Candidates who were eligible for the first time are indicated here with a dagger (†). Candidates who have since been elected in subsequent elections are indicated in italics. Al López was later elected as a manager.

Red Ruffing, Al López, Billy Herman, Mel Harder and Ernie Lombardi were on the ballot for the final time because they last played in 1947.

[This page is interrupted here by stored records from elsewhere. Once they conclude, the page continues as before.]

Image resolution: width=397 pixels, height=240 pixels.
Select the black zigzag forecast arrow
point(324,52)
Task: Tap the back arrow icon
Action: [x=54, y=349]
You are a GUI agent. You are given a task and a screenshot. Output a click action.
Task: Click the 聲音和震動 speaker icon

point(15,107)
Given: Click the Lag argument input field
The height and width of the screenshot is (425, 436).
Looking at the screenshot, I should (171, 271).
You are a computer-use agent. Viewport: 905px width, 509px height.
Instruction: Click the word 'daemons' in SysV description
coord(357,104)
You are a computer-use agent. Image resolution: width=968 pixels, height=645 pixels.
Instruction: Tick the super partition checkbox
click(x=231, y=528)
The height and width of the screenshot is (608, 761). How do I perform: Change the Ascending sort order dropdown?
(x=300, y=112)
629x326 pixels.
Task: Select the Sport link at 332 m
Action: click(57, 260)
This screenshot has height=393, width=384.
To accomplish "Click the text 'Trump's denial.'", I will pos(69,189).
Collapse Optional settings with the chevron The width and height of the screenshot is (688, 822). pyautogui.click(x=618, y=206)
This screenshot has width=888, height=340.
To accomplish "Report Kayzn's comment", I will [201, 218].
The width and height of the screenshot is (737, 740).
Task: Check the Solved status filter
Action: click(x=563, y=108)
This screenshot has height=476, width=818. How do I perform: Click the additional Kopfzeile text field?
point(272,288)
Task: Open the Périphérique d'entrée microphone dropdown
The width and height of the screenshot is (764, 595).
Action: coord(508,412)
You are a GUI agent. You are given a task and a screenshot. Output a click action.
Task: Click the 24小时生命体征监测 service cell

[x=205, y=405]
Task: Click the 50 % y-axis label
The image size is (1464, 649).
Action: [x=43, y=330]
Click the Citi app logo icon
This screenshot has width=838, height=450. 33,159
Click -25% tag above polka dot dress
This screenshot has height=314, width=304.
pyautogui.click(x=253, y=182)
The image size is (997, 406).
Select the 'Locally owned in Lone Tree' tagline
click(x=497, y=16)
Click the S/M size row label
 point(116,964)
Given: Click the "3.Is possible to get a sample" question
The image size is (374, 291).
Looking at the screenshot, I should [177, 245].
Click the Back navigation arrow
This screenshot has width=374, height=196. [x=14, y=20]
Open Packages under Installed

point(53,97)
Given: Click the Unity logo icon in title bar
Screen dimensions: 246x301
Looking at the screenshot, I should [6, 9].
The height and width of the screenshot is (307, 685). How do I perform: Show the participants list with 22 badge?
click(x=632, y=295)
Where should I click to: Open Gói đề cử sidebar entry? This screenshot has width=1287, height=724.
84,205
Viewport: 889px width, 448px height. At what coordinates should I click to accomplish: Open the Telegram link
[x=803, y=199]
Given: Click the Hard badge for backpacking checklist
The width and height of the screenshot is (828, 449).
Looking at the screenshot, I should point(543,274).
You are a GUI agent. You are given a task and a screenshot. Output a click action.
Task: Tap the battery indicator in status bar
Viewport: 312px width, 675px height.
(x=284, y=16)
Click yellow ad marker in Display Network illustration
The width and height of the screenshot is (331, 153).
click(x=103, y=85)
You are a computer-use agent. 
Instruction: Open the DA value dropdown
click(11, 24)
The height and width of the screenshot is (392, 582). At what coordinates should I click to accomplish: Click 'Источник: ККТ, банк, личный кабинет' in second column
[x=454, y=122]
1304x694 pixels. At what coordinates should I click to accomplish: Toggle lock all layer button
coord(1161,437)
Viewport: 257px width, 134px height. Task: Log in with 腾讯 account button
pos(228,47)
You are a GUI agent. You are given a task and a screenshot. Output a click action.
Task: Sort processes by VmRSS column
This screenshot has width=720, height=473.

| Player | Vote | Percent | Change | Runoff |
| Red Ruffing | 212 | 72.6 | 0 3.7% | 266 |
| Joe Medwick | 212 | 72.6 | 0 10.7% | 248 |
| Roy Campanella | 204 | 69.9 | 0 4.7% | 170 |
| Lou Boudreau | 143 | 49.0 | 0 10.9% | 68 |
| Ralph Kiner | 124 | 42.5 | 0 18.0% | 41 |
| Enos Slaughter | 123 | 42.1 | 0 9.0% | 48 |
| Al López | 114 | 39.0 | 0 2.9% | 50 |
| Marty Marion | 90 | 30.8 | 0 2.3% | 22 |
| Johnny Mize | 89 | 30.5 | 0 3.7% | 14 |
| Pee Wee Reese | 89 | 30.5 | 0 1.0% | 16 |
| Johnny Vander Meer | 87 | 29.8 | 0 6.0% | 35 |
| Allie Reynolds | 77 | 26.4 | 0 6.5% | 19 |
| Phil Rizzuto | 71 | 24.3 | 0 6.4% | 14 |
| Joe Gordon | 66 | 22.6 | 0 12.3% | 13 |
| Bucky Walters | 65 | 22.3 | 0 3.8% | 24 |
| Hal Newhouser | 62 | 21.2 | 0 10.6% | 13 |
| Billy Herman | 59 | 20.2 | 0 10.9% | 14 |
| Mel Harder | 52 | 17.8 | 0 6.5% | 14 |
| Arky Vaughan | 46 | 15.8 | 0 3.9% | 19 |
| Ernie Lombardi | 43 | 14.7 | 0 3.4% | 25 |
| George Kell | 40 | 13.7 | 0 4.1% | 11 |
| Alvin Dark | 38 | 13.0 | 0 7.4% | 7 |
| Bobby Doerr | 35 | 12.0 | 0 2.1% | 15 |
| Bob Lemon | 35 | 12.0 | 0 5.0% | 7 |
| Hank Bauer† | 23 | 7.9 | - | 9 |
| Bobo Newsom | 19 | 6.5 | 0 1.8% | 6 |
| Don Newcombe | 18 | 6.2 | 0 3.9% | 2 |
| Phil Cavarretta | 15 | 5.1 | 0 2.1% | 4 |
| Mickey Vernon | 14 | 4.8 | 0 1.8% | 2 |
| Larry Doby | 10 | 3.4 | 0 1.1% | 1 |
| Bobby Thomson | 10 | 3.4 | 0 0.6% | 1 |
| Ted Kluszewski† | 9 | 3.1 | - |
| Gil McDougald | 4 | 1.4 | 0 0.3% |
| Jackie Jensen† | 3 | 1.0 | - |
| Terry Moore | 3 | 1.0 | - |
| Del Ennis | 2 | 0.7 | 0 0.3% |
| Carl Furillo | 2 | 0.7 | Steady |
| Jim Hegan | 2 | 0.7 | 0 1.0% |
| Earl Torgeson† | 2 | 0.7 | - |
| Elmer Valo† | 2 | 0.7 | - |
| Clint Courtney† | 1 | 0.3 | - |
| Walt Dropo† | 1 | 0.3 | - |
| Ned Garver† | 1 | 0.3 | - |
| Grady Hatton | 1 | 0.3 | 0 1.0% |
| Jim Hearn | 1 | 0.3 | Steady |
| Billy Martin† | 1 | 0.3 | - |
| Andy Pafko | 1 | 0.3 | 0 0.4% |

Key to colors
|  | Elected to the Hall. These individuals are also indicated in bold italics. |
|  | Players who were elected in future elections. These individuals are also indicated in plain italics. |
|  | Players not yet elected who returned on the 1968 ballot. |
|  | Eliminated from future BBWAA voting. These individuals remained eligible for future Veterans Committee consideration. |

== J. G. Taylor Spink Award ==
Grantland Rice (1880–1954) received the J. G. Taylor Spink Award honoring a baseball writer. The award was voted at the December 1966 meeting of the BBWAA, and included in the summer 1967 ceremonies.